Task to complete
Here the job is to return only the lines of the material, exactly, from the first one to the line with "Najem (600, 352)".

Recorded data

§

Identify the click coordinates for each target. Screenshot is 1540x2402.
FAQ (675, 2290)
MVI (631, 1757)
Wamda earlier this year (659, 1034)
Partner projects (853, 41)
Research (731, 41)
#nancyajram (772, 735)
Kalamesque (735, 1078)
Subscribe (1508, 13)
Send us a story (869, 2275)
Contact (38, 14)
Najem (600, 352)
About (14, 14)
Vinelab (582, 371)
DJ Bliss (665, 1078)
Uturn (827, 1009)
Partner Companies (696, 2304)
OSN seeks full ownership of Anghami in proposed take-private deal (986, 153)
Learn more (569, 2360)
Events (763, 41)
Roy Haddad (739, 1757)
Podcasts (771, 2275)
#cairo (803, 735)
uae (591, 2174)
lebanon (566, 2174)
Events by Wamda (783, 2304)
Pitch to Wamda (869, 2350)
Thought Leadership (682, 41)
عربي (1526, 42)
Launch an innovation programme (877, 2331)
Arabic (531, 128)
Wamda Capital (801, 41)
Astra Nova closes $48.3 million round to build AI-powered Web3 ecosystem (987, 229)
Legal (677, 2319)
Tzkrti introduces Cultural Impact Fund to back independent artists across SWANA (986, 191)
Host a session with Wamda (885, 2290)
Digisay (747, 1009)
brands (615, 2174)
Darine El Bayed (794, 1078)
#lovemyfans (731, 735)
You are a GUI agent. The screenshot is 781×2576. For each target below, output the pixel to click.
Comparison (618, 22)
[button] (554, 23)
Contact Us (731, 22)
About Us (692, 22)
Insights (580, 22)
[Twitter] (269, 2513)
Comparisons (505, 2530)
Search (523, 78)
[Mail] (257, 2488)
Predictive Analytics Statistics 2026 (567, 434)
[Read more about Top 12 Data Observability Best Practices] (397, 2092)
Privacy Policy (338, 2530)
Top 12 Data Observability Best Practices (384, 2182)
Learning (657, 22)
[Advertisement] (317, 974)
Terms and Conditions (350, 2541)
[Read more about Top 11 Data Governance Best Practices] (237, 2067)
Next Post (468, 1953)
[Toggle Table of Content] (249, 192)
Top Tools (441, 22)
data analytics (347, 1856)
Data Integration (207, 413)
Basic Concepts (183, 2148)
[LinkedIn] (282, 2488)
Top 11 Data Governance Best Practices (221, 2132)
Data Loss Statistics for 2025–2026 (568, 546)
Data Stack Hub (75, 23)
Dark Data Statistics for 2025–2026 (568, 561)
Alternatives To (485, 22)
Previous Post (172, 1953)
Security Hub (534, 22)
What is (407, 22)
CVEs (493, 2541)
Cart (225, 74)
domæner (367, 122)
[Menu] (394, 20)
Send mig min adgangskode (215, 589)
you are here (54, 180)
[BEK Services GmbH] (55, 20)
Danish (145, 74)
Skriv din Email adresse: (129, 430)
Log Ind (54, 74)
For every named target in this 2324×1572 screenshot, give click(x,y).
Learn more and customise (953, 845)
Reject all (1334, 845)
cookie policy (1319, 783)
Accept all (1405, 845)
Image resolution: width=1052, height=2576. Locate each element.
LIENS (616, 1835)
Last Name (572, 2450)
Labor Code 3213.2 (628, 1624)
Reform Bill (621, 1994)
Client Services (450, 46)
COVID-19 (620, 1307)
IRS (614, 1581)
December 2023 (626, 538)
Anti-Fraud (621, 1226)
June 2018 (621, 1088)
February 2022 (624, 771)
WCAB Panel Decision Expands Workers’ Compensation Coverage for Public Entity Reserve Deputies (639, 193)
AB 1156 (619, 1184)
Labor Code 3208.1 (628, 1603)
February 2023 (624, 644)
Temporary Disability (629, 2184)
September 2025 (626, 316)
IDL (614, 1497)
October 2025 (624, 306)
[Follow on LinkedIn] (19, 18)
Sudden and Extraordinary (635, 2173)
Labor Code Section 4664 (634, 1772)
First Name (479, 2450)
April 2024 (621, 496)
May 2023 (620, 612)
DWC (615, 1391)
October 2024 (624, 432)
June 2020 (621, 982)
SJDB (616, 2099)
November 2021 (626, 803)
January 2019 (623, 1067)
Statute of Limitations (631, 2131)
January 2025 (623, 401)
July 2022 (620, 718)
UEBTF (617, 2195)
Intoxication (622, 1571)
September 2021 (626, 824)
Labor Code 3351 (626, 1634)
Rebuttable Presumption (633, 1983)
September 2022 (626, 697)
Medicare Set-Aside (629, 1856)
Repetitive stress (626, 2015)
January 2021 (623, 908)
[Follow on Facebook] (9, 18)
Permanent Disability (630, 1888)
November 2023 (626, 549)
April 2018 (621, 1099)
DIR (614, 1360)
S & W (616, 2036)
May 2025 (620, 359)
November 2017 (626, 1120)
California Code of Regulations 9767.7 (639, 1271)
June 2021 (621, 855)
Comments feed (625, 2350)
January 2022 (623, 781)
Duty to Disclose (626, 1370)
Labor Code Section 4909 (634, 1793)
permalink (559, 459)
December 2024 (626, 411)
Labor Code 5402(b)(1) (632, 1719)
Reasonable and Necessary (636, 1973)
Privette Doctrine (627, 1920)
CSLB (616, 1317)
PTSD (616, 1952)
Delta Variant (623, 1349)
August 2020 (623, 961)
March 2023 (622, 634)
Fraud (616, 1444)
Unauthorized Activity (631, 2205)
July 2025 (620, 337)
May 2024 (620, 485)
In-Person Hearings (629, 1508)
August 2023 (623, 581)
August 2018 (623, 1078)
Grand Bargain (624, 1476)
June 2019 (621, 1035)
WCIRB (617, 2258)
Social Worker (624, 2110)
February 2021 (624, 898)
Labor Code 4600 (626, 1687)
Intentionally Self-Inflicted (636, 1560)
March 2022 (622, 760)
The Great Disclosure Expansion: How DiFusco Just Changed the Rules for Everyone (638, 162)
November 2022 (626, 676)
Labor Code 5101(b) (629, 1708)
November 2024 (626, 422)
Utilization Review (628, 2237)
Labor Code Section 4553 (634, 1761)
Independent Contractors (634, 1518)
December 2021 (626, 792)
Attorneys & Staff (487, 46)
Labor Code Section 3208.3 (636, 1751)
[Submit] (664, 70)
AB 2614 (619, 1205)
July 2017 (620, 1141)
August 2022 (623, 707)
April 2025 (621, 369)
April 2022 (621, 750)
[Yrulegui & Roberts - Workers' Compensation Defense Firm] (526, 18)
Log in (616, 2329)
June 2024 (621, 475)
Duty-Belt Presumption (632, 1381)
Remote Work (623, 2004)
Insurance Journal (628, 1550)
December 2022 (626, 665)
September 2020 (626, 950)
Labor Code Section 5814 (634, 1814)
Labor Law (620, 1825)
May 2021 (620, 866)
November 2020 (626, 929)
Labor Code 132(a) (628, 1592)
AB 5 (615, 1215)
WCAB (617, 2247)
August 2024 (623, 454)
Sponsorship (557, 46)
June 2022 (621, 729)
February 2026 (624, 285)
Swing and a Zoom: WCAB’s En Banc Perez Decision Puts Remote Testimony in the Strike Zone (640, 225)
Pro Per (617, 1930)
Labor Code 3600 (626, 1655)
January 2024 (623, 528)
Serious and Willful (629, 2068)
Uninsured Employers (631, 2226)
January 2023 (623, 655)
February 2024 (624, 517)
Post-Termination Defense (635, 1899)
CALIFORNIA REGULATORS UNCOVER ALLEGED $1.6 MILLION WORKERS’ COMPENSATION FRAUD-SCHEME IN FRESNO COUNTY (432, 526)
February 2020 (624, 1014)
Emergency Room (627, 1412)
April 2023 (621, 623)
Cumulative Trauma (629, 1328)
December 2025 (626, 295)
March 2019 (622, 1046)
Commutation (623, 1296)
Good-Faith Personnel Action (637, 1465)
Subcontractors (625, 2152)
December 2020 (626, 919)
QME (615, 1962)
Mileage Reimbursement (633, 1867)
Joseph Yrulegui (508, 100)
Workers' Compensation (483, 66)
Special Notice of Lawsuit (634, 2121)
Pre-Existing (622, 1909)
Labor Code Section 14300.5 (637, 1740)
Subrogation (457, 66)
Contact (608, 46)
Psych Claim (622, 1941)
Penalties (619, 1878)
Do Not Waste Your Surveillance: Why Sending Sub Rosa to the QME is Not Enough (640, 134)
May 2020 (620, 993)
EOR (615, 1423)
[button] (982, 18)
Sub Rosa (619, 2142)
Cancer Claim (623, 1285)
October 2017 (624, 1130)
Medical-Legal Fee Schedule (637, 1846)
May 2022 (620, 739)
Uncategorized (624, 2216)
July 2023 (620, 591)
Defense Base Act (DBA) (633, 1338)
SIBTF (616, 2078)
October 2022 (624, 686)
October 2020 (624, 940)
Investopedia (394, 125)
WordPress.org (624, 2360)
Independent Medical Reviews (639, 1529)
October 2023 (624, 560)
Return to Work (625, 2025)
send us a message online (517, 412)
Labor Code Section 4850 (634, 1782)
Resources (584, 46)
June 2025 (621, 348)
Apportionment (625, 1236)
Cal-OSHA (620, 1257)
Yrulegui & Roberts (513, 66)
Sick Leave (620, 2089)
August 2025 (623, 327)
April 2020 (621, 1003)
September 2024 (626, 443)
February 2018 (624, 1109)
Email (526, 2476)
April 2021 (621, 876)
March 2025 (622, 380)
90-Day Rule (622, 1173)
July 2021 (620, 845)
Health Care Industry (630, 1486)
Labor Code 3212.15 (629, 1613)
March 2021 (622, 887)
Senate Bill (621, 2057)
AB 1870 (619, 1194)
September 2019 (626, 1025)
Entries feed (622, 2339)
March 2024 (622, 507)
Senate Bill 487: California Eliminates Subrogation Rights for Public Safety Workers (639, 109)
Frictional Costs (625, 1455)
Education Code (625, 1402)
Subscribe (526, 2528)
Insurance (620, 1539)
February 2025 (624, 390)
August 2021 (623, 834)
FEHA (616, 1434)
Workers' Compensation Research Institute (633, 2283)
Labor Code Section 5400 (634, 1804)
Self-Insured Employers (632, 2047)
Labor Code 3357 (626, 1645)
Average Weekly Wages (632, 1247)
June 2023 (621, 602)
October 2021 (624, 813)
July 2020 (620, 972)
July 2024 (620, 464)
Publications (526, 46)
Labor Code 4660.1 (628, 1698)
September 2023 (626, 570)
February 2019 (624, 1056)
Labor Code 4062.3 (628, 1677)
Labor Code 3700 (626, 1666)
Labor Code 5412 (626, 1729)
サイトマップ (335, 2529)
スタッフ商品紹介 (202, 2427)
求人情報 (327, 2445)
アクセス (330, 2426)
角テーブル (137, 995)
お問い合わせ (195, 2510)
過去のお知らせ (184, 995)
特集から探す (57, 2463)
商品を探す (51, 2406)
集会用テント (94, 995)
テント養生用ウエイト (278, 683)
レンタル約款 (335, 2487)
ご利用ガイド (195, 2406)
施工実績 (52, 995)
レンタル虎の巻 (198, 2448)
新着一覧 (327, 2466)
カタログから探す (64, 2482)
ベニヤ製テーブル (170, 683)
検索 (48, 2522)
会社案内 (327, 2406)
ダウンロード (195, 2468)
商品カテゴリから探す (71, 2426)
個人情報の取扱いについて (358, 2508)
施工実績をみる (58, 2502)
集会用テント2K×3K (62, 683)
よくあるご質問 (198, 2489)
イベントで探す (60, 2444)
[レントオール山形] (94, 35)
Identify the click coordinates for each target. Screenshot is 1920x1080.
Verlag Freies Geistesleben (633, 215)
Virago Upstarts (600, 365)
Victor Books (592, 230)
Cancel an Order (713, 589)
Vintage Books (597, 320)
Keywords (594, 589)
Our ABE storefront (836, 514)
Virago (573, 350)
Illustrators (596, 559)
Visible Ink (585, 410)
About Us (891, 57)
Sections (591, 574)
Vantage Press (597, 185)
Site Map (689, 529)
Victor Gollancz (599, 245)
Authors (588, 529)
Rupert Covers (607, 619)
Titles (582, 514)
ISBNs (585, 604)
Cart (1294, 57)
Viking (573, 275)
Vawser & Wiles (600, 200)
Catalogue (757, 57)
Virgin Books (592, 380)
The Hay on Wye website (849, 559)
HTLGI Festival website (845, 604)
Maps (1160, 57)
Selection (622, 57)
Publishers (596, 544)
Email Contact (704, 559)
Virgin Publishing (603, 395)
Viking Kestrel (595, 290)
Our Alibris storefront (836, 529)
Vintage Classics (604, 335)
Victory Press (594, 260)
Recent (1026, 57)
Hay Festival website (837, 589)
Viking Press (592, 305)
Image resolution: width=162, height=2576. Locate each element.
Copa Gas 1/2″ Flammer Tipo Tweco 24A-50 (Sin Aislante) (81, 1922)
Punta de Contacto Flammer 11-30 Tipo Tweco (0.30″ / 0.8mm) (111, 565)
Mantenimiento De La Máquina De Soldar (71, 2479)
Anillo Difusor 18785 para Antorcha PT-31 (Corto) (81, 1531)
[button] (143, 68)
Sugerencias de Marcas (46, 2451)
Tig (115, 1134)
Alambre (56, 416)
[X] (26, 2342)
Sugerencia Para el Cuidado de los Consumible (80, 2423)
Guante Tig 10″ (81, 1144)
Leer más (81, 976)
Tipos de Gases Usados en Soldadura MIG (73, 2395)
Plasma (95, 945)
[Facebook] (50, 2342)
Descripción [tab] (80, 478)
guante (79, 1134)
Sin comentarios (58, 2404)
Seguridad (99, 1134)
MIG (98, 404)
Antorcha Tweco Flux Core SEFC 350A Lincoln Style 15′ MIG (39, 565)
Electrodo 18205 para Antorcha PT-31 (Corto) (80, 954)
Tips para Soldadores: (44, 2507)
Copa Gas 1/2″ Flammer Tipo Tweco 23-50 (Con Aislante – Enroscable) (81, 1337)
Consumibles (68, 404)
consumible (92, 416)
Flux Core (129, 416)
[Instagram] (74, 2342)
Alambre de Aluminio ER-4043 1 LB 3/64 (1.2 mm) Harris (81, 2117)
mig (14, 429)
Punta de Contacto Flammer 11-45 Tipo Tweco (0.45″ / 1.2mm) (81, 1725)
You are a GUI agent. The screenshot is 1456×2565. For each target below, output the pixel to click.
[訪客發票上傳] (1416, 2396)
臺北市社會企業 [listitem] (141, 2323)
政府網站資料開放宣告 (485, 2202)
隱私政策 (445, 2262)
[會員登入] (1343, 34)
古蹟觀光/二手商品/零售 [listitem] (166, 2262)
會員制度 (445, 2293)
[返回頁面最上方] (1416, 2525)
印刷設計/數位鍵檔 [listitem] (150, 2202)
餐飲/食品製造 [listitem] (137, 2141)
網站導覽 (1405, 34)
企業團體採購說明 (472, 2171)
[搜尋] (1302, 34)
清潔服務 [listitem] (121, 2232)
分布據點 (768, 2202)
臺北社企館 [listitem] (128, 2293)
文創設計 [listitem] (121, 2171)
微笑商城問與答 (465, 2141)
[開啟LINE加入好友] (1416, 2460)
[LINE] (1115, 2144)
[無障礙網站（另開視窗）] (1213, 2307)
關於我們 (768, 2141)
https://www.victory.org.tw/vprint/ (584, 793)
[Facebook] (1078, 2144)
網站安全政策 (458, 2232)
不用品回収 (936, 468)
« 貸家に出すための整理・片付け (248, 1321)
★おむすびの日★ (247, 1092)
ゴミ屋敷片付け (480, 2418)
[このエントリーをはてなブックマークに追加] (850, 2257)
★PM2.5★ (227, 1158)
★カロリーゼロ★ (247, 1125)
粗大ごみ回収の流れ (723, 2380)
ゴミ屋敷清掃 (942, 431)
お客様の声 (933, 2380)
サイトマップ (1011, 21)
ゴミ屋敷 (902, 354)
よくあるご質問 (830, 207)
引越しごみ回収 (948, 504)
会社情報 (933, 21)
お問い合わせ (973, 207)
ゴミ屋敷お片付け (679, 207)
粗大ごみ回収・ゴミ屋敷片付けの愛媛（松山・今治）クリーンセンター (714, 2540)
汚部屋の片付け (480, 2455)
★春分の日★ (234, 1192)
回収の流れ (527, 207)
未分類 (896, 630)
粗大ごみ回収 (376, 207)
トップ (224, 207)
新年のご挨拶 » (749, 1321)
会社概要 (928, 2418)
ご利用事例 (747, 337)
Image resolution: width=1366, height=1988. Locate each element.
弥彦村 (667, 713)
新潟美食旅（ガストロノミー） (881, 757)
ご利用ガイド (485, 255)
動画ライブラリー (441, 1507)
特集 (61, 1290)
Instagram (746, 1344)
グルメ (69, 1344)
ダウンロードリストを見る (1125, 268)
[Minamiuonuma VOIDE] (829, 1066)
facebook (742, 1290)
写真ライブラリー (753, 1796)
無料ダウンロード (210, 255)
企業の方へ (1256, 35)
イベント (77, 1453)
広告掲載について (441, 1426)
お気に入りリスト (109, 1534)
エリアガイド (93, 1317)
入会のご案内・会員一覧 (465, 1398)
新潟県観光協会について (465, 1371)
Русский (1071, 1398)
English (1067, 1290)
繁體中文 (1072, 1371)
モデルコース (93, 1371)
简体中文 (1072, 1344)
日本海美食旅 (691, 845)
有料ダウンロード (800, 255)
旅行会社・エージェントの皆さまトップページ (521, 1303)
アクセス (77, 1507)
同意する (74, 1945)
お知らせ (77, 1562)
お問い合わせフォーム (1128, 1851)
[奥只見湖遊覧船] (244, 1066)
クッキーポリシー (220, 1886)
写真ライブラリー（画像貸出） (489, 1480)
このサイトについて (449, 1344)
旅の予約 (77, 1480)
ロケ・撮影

§

Result for this exercise
Identify the click coordinates for each target. Screenshot is 1540x2402.
FAQ (675, 2290)
MVI (631, 1757)
Wamda earlier this year (659, 1034)
Partner projects (853, 41)
Research (731, 41)
#nancyajram (772, 735)
Kalamesque (735, 1078)
Subscribe (1508, 13)
Send us a story (869, 2275)
Contact (38, 14)
Najem (600, 352)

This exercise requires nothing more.